Responses to physiological cues are governed on a cellular level by changes in protein levels, and HypOxystation users Ho et al. describe their research on mechanisms mediating these responses in their newest paper "Systemic Reprogramming of Translation Efficiencies on Oxygen Stimulus”  (Cell Reports 14, 1293-1300, 2016).  Contrary to the widely held belief that transcription and mRNA levels are the main regulators of protein expression, Dr. Ho and Dr. Timothy Audas assert that translation efficiency Te of mRNA’s that are already present in the cell exerts a much larger influence than previously thought, especially in response to a stimulus such as hypoxia.

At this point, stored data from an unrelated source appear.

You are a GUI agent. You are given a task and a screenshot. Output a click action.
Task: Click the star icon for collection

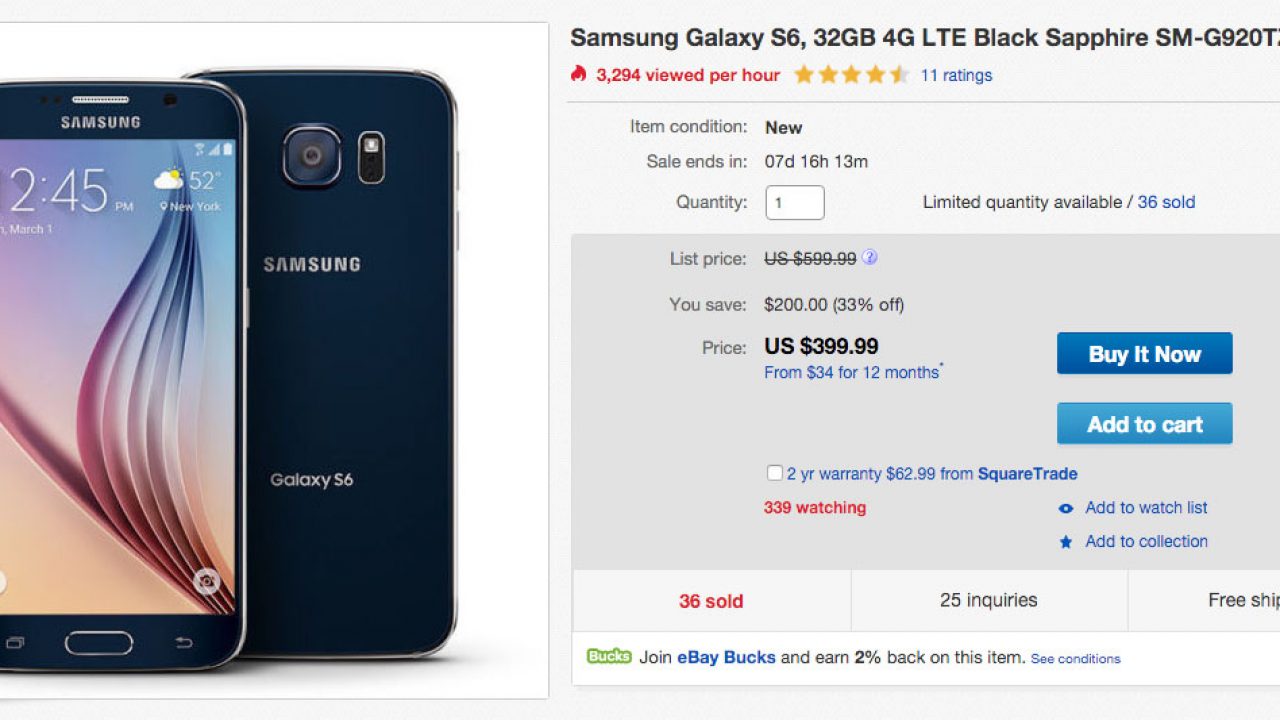click(1066, 542)
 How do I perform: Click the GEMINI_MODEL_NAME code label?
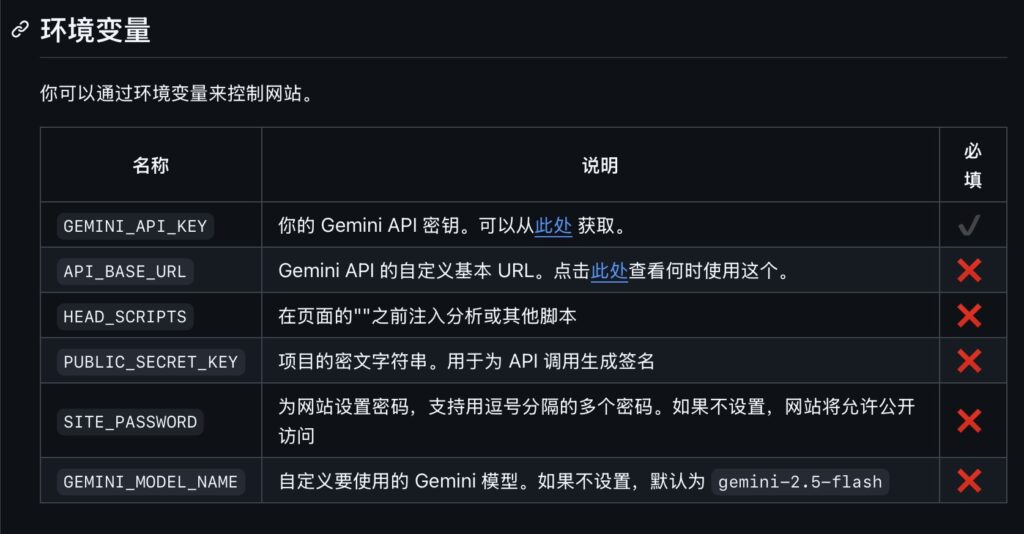point(151,482)
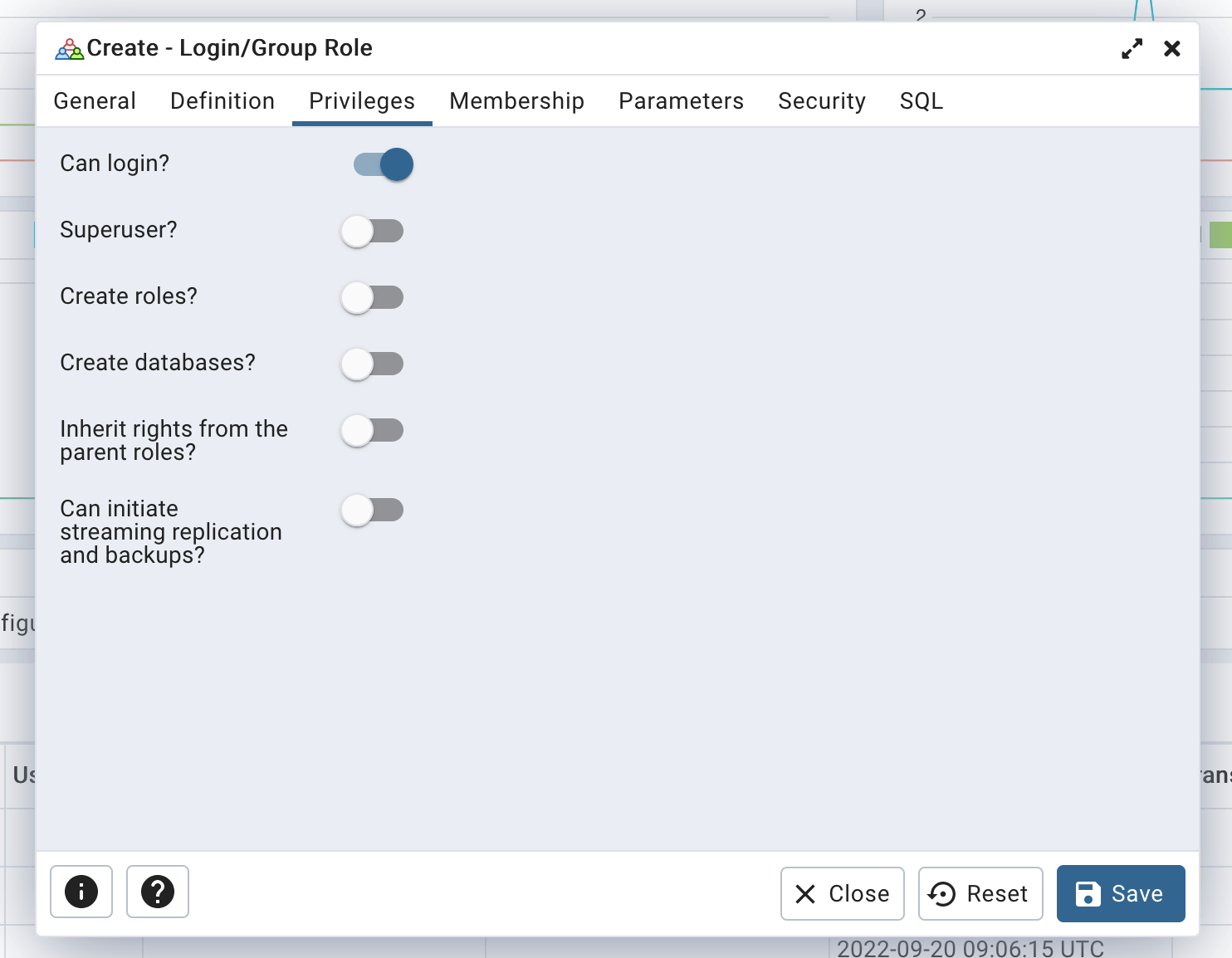The width and height of the screenshot is (1232, 958).
Task: Close dialog using the X icon
Action: click(x=1172, y=49)
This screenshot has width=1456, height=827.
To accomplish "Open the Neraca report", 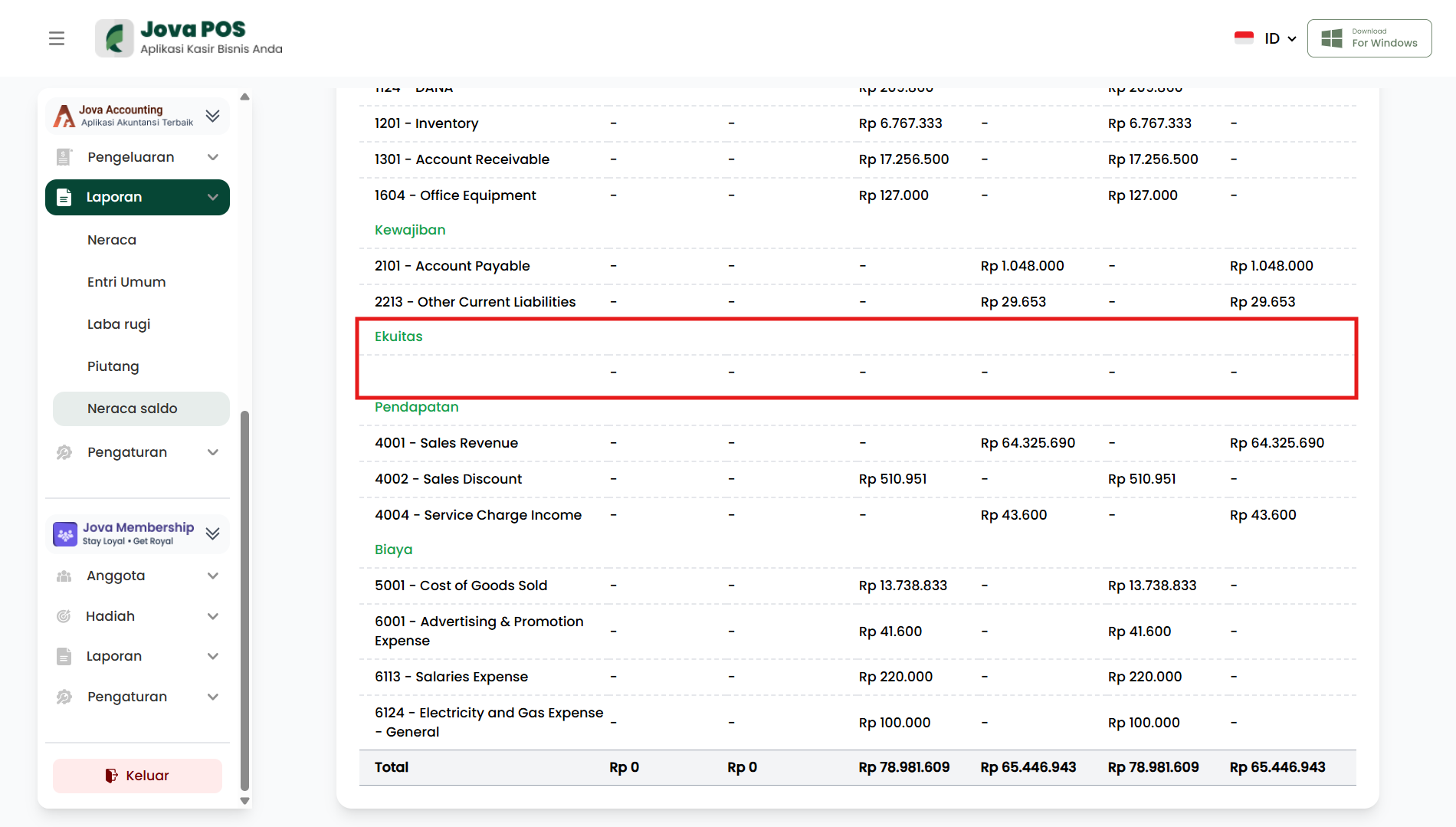I will (112, 240).
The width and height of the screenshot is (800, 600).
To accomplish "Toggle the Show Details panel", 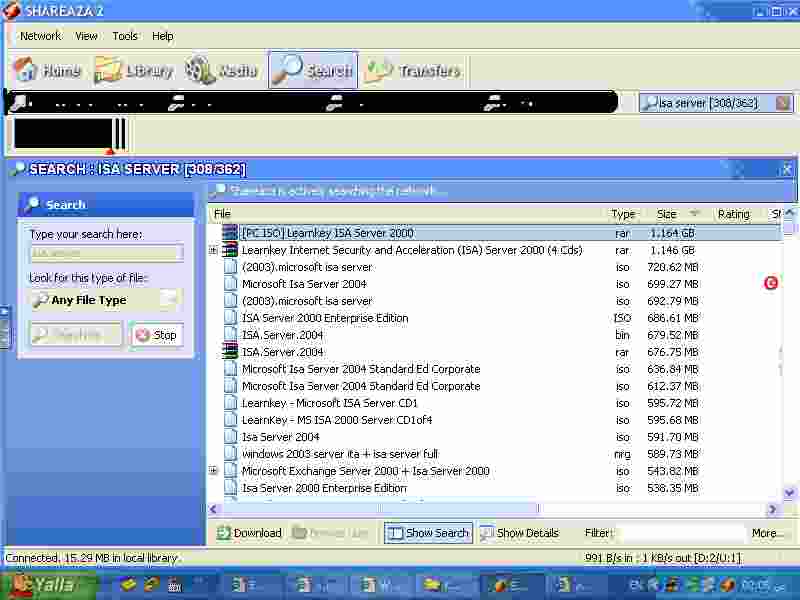I will click(519, 533).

Glioblastoma and renal clear cell carcinoma cells were maintained at hypoxia (1%) in the H35 HypOxystation and at normoxia, and mRNA levels and protein expression were compared. The correlation between mRNA and protein output was quite weak, leading the authors to postulate that cellular response to oxygen stimulus occurs through a switch in Te rather than in transcription levels. Gene silencing of hypoxic and normoxic cell cultures via transient transfection with siRNA confirmed the existence of an alternative translation initiation complex binding to the 5’ cap of the mRNA, termed hypoxic eIF4F (eIF4FH), that is not in use at normoxia. The HypOxystation reliably creates physiological conditions for cells habituated to much lower oxygen than the ambient 21%, while also controlling CO2, temperature and humidity. Working inside the HypOxystation via gloveless sleeves allows users to culture and manipulate cells for extended periods of time, without ever exposing them to the “oxygen shock” of the lab atmosphere. In an interview with the University of Guelph, co-author and HypOxystation user Jim Uniacke describes using the HypOxystation to design a suicide mRNA strategy targeting hypoxic tumors.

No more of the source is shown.